Com o imortal Krenak os indígenas passam agora a figurar formalmente na mistura que formou as identidades da cultura brasileira e ganham força na luta contra as mazelas provocadas pelo colonialismo europeu que além de massacrar, relegou esses povos a um papel submisso dentro da sociedade brasileira. Não é uma conquista individual. Dessa vez a decisão da Academia foi sábia. Nem sempre foi assim.
É impossível calcular com precisão a dívida histórica que temos com os povos originários. A reparação das injustiças históricas com as etnias que habitavam esse chão, desde muito antes de nos tornarmos uma nação aos moldes europeus, vão muito além do reconhecimento concedido pelos membros da ABL a esse índio resiliente e lutador. Nesse momento, ganha ainda mais relevância a discussão de temas complexos, como o marco temporal, medida que pôs em campos opostos o Supremo Tribunal Federal e o Congresso Nacional.

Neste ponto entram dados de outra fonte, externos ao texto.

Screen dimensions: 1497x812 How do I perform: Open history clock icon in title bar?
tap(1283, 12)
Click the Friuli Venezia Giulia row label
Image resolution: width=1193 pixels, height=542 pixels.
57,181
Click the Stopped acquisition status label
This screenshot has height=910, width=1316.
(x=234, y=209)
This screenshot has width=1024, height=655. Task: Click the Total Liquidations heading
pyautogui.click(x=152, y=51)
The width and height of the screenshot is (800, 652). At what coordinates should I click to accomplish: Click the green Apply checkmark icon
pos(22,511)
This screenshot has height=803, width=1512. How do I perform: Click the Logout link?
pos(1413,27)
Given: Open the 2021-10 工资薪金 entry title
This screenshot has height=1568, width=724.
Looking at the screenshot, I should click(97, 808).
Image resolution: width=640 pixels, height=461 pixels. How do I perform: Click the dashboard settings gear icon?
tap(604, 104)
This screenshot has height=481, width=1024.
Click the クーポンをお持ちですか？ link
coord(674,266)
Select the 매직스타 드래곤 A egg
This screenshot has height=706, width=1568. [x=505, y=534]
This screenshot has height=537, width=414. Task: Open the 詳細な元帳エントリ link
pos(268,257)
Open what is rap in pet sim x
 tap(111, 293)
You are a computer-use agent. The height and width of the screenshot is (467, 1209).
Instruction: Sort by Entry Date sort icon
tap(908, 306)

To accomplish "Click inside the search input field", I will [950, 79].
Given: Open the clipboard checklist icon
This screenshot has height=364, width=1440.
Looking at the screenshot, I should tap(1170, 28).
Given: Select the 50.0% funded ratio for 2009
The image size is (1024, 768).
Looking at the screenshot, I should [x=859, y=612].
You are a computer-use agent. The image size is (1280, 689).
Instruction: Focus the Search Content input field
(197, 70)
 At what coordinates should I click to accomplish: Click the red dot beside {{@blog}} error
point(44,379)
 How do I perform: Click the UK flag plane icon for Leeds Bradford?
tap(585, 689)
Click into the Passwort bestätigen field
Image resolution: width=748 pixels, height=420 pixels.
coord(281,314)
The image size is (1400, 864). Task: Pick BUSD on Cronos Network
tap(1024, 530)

Convém registrar, nesse sentido, o pioneirismo e a coragem de Ailton Krenak. É emblemática sua participação na Constituinte de 1987 ao pintar o rosto com tinta negra de jenipapo na tribuna da Câmara dos Deputados. Tal qual um guerreiro amazônico, o ativista denunciava o luto dos povos indígenas pela sistemática anulação de seus direitos. Foi graças a gestos como esse que a Carta Magna, que completou 35 anos na última semana, dedica especial atenção aos primeiros habitantes desta terra chamada Brasil.
O país ainda precisa fazer muito para pagar suas dívidas históricas. Há muitos problemas a serem enfrentados em diversas áreas. Precisamos para isso de ocupantes de cargos relevantes comprometidos com a construção de uma sociedade justa. A Academia Brasileira de Letras deu um passo importante nesse sentido. Como disse Machado de Assis no discurso da casa que inaugurou em 1897, a ABL tem “alma nova, naturalmente ambiciosa”. Almeja buscar, “no meio da federação política, a unidade literária”. Oxalá a nação brasileira se inspire nessas palavras.